Apple a vu le jour dans le garage des parents de Steve Jobs, avant que lui et ses deux amis ne fondent officiellement leur société l’année suivante. Plus récemment, un analyste financier américain nous racontait que pour fonder une société de logiciels, il suffisait « d’acquérir un bâtiment, d’y héberger des ingénieurs... et de les nourrir avec des pizzas » ! Ce changement de modèle peut d’ailleurs expliquer pour partie la baisse relative de l’investissement comme élément constituant du Produit Intérieur Brut (PIB).
Des niveaux d’endettement extrêmement faibles, voire négatifs
Une si faible intensité capitalistique permet en outre, et surtout, de générer d’importants flux de trésorerie, les désormais célèbres cash flow.

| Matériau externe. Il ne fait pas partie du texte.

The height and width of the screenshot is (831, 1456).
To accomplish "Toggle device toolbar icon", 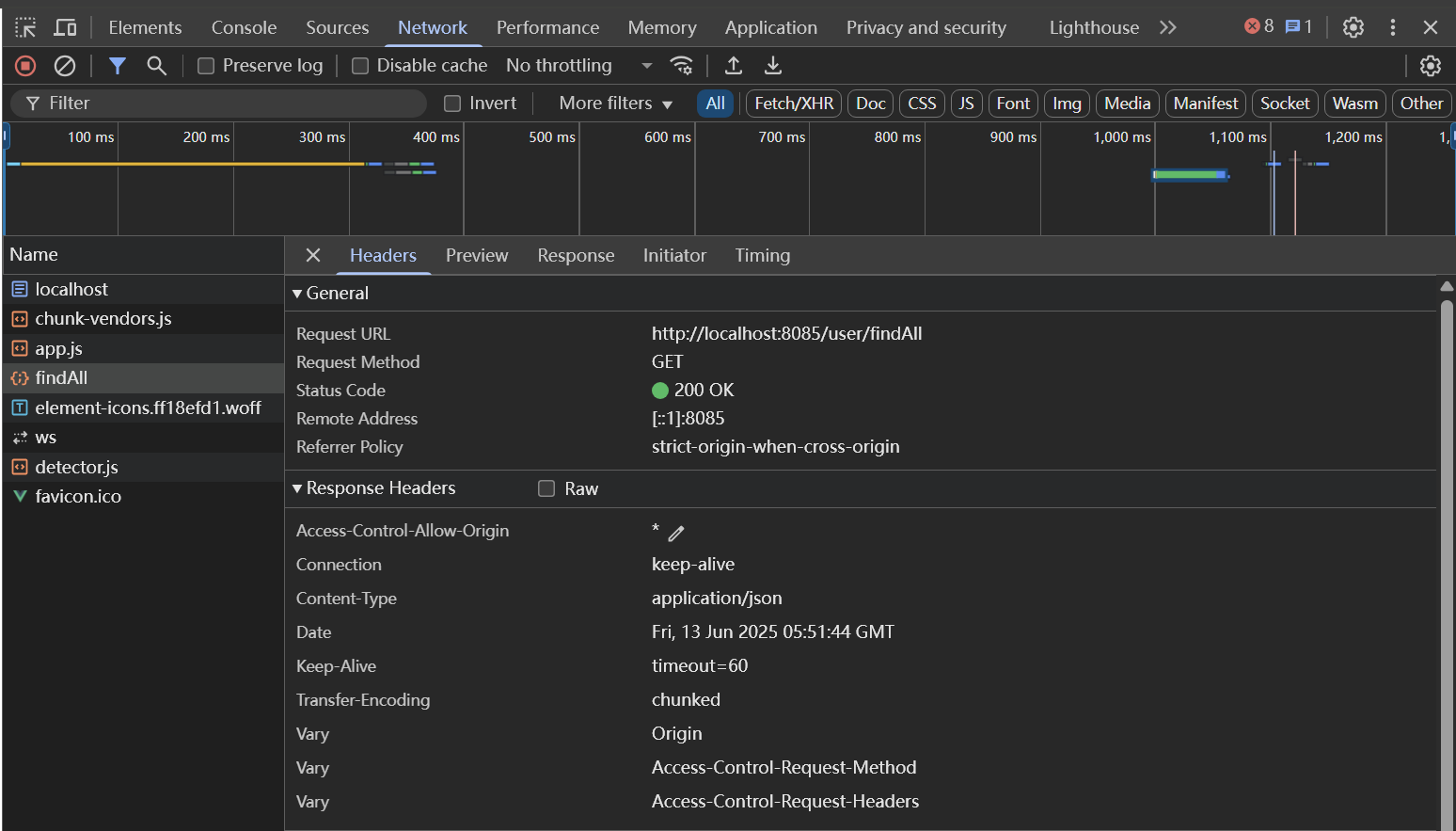I will coord(65,27).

Ces derniers offrent à l’entreprise la capacité de s’autofinancer de manière plus massive et donc de ne pas ou de peu recourir aux banques via le crédit ou aux marchés financiers via l’émission d’obligations. La nouvelle finance se caractérise ainsi par des niveaux d’endettement extrêmement faibles, voire négatifs. Des sociétés comme Adobe ou Intuit, acteurs significatifs de l’industrie du logiciel, sont notées AA par les agences, Microsoft AAA ! Des notations qui feraient pâlir d’envie la plupart des grands États de l’OCDE et qui surpassent de loin la notation moyenne des sociétés de l’ancien monde.
Des dividendes extrêmement bas et des taux de distribution quasi nuls
Dans la plupart des cas, les flux de trésorerie générés excèdent les besoins de financement de l’entreprise, leur offrant de confortables réserves qu’elles peuvent allouer à d’autres usages, notamment aux rachats d’actions.
La nouvelle finance se caractérise par des dividendes extrêmement bas et des taux de distribution ou « pay out » quasi nuls. La nouvelle finance préfère, en effet, largement recourir à des programmes de rachats d’actions. En annulant ses propres titres, la société génère alors un effet relutif sur son capital et augmente mécaniquement la valeur unitaire de ses actions. Ce faisant, elle gonfle son PER (Price Earning Ratio) - l’instrument de valorisation phare des analystes financiers - ou rapport du cours de l’action d’une entreprise sur ses résultats.
Quelle pérennité pour cette nouvelle finance ?
D’aucuns s’interrogent sur la pérennité de cette révolution financière nous rappelant par exemple l’éclatement de la bulle Internet en 2000. À la différence d’il y a 20 ans, ces sociétés ont démontré leur capacité à générer des résultats opérationnels mais aussi des bénéfices, tout en répondant au développement des acteurs de la digitalisation et de la dématérialisation de notre société.
Cette nouvelle finance ne saurait évidemment s’appliquer à l’ensemble des secteurs économiques. En tant qu’investisseur, l’ignorer constitue cependant un manquement important tant les perspectives de croissance qu’elle procure sont importantes.